Ma perché Trump vuole il Canale di Panama e la Groenlandia?
Durante la sua carriera politica, il magnate newyorkese ha mostrato spesso di non considerare affatto inviolabile la sovranità dei confini di altre nazioni. Quando la Russia invase l’Ucraina ad esempio, la sua prima reazione non fu di condanna per il palese tentativo di conquista territoriale da parte del presidente russo Vladimir Putin, ma piuttosto di elogio per l’atto di “genio” del leader del Cremlino. Ancora oggi, mentre Trump tenta di mediare un’intesa per porre fine alla guerra, non ha mai posto sul tavolo la condizione del rispetto dei confini internazionalmente riconosciuti, una richiesta ribadita sin dall’inizio da Kiev, oltre che dall’attuale amministrazione degli Stati Uniti, dagli alleati della Nato e dell’Unione europea, limitandosi a promettere un “accordo” per porre fine alle ostilità.

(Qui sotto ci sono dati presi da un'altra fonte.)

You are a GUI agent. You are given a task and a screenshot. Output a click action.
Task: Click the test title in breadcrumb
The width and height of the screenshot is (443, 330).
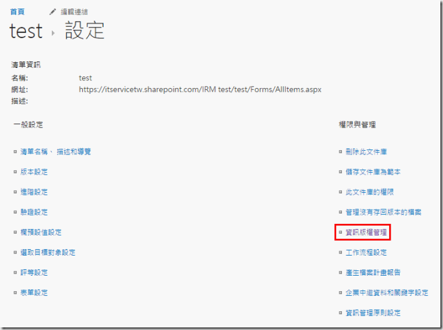pos(26,30)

La prima volta che il prossimo presidente Usa manifestò il desiderio di acquisire il controllo della Groenlandia, secondo una ricostruzione del Wall Street Journal, avvenne durante il suo primo mandato, nel 2019, nel corso di una cena con un suo amico, il miliardario newyorkese Ronald S. Lauder, erede della nota casa cosmetica. Allora il Consiglio per la sicurezza nazionale della Casa bianca fu improvvisamente incaricato di discutere i dettagli di come gli Stati Uniti avrebbero potuto prendere il controllo dell’isola. Ma nonostante le ripetute proposte, il governo danese ha sempre respinto l’idea.

Trump comunque non è stato il primo presidente degli Stati Uniti a voler “conquistare” la Groenlandia ma è stato solo l’ultimo a rispolverare una vecchia ambizione. Già Harry Truman infatti, dopo la Seconda guerra mondiale, provò ad acquistare l’isola nel quadro della strategia di contrasto all’Unione sovietica durante la Guerra fredda. Sebbene il contesto internazionale sia mutato rispetto a 80 anni fa, le ragioni del prossimo presidente americano sono molto simili a quelle del suo predecessore: gli Usa infatti continuano a contendersi il controllo delle rotte artiche, soprattutto contro Russia e Cina.

Dal 2009 però, la Groenlandia ha acquisito il diritto di dichiarare la propria indipendenza, una strada che i suoi quasi 56mila abitanti, ancora fortemente dipendenti dalla Danimarca, non hanno per ora imboccato. Ma il rinnovato interesse degli Usa potrebbe risultare attraente per alcune porzioni della popolazione della Groenlandia, soprattutto se invogliate da ingenti investimenti statunitensi, sia nel settore del turismo che dell’estrazione di terre rare. L’isola possiede infatti enormi risorse naturali mai sfruttate, tra cui giacimenti ricchi di oltre 43 dei 50 cosiddetti “materiali critici” necessari per realizzare veicoli elettrici, turbine eoliche e altre tecnologie ecosostenibili. Tuttavia questo genere di attività restano per lo più vietate per la contrarietà delle comunità indigene groenlandesi, preoccupate per l’impatto ambientale dell’estrazione mineraria.

Per quanto riguarda Panama invece, Trump potrebbe anche nutrire un lontano rancore personale. Nel 2018 infatti, la polizia dell’istmo espulse di fatto la Trump Organization dal Trump International Hotel di Panama City dopo un’aspra diatriba legale tra la famiglia del presidente eletto statunitense e il suo socio in loco.

Al di là di ogni considerazione però, per la loro particolare posizione geografica, sia il Canale di Panama che la Groenlandia rappresentano dei territori strategici fondamentali per qualunque potenza voglia acquisire o mantenere il controllo del commercio e della navigazione a livello globale. Gli Stati Uniti di Trump non fanno certo eccezione.